TEXTAUSZUG.
■ ■ ■ ■ ■
So einer weiß, dass er nicht so richtig beliebt ist. Deshalb ließ er auch die US-Botschaft neben dem Brandenburger Tor als Festung ausbauen. Die ersten Kornblum-Pläne verlangten die Verlegung einer Straße, Teile des Holocaust-Mahnmals sollten dem Bau Platz machen, jede Menge Grünzeugs im Tiergarten sollte ebenso für den Botschaftsbau geräumt werden wie auch die Hälfte des Platzes vor dem Brandenburger Tor. Aber damals waren die USA noch nicht regierungsamtlich als FREUNDE klassifiziert und so wurde nicht alles so gebaut wie Kornblum es wollte. Der Kasten bekam trotzdem den Preis als hässlichstes Botschaftsgebäude in Berlin. Und kaum hatte sich der schwer erträgliche Kornblum dort verschanzt, gab er imperiale O-Töne von sich: "Europäische Ideen haben fast nie zu praktischen Fortschritten geführt. Die Vorstellung, Europa könne die Welt durch soft powers regieren, ist nicht realistisch.“ Und: "Die Anwendung der soft powers in der Außenpolitik der EU konnte nur in Verbindung mit den amerikanischen hard powers erfolgreich sein. Außenpolitik muss teilweise immer mit militärischen Mitteln gemacht werden.“ - Alles klar, ihr Schutzgeld-Opfer?
■ ■ ■ ■ ■
DATENTEIL.

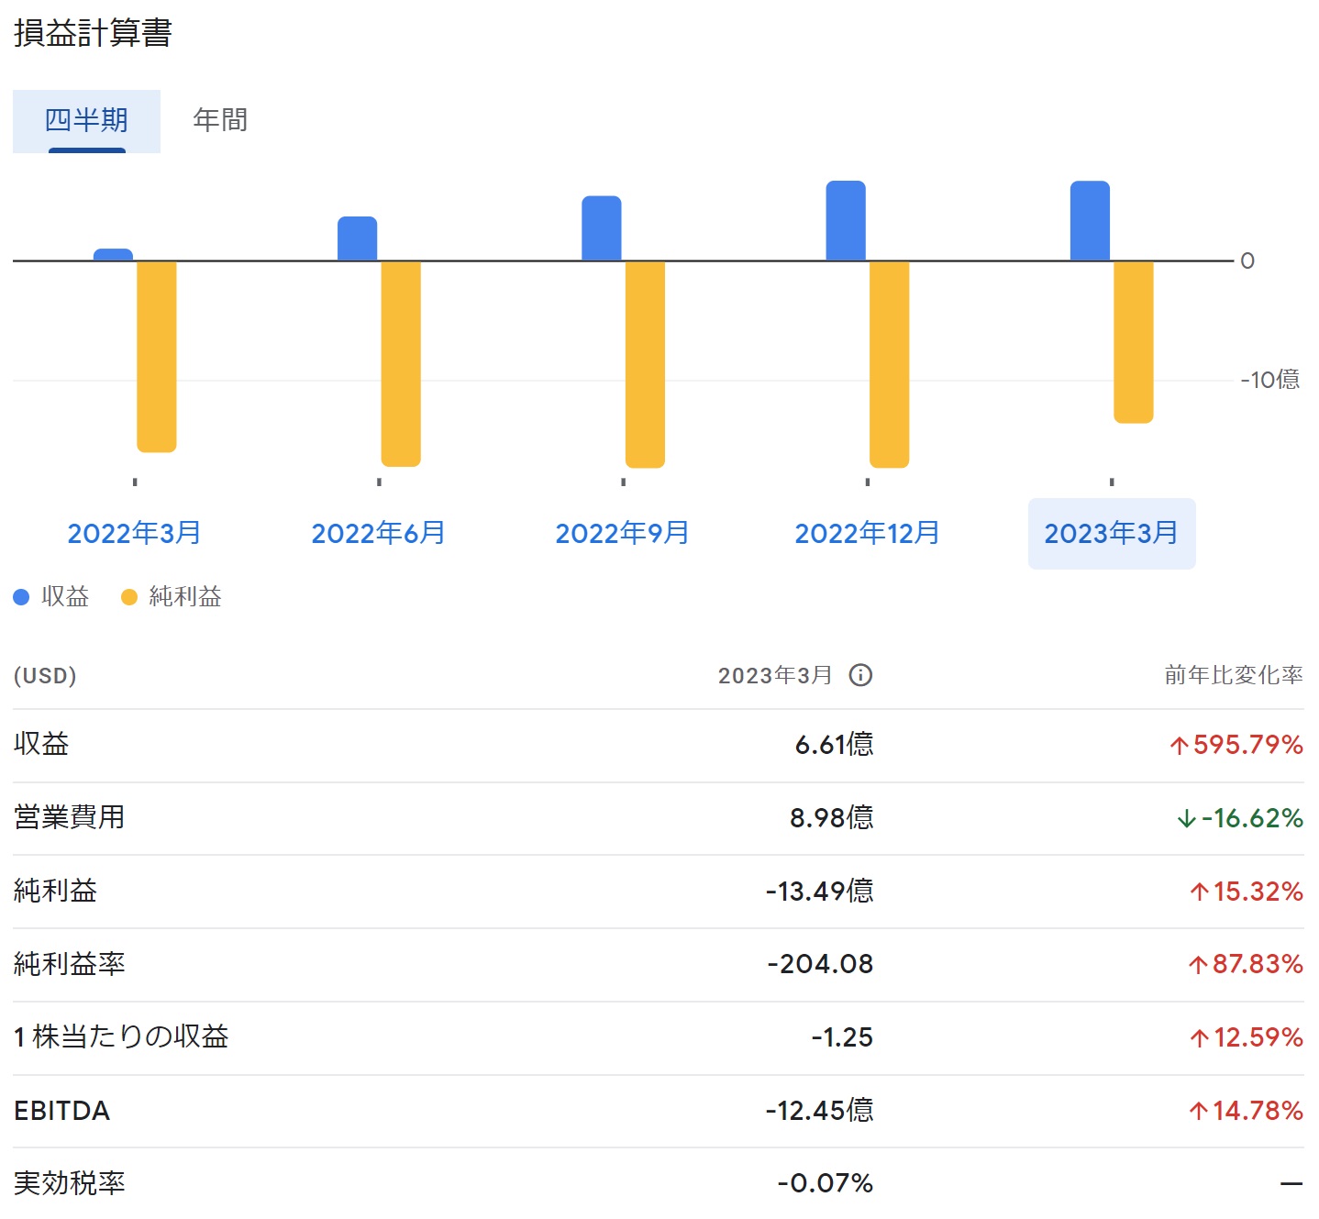Viewport: 1319px width, 1219px height.
Task: Click the yellow net income bar for 2023年3月
Action: click(1133, 341)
■ ■ ■ ■ ■
ZU ERLEDIGEN.
[a] Stimmen diese Aussagen mit dem Textauszug überein? Beantworte jede mit Ja oder Nein und zitiere die entscheidenden Worte wörtlich: (i) Die US-Botschaft steht neben dem Brandenburger Tor. (ii) Die Botschaft wurde ganz nach Kornblums Wünschen gebaut. (iii) Das Gebäude erhielt den Preis als hässlichstes Botschaftsgebäude in Berlin.
[b] Welcher Anteil des Platzes vor dem Brandenburger Tor sollte laut dem Textauszug nach den ersten Kornblum-Plänen geräumt werden?
Das Material hat mit dem Textauszug nichts zu tun.

LÖSUNGEN.
[a]
(i) Ja: „die US-Botschaft neben dem Brandenburger Tor als Festung ausbauen“
(ii) Nein: „so wurde nicht alles so gebaut wie Kornblum es wollte“
(iii) Ja: „Der Kasten bekam trotzdem den Preis als hässlichstes Botschaftsgebäude in Berlin“

[b] Die Hälfte.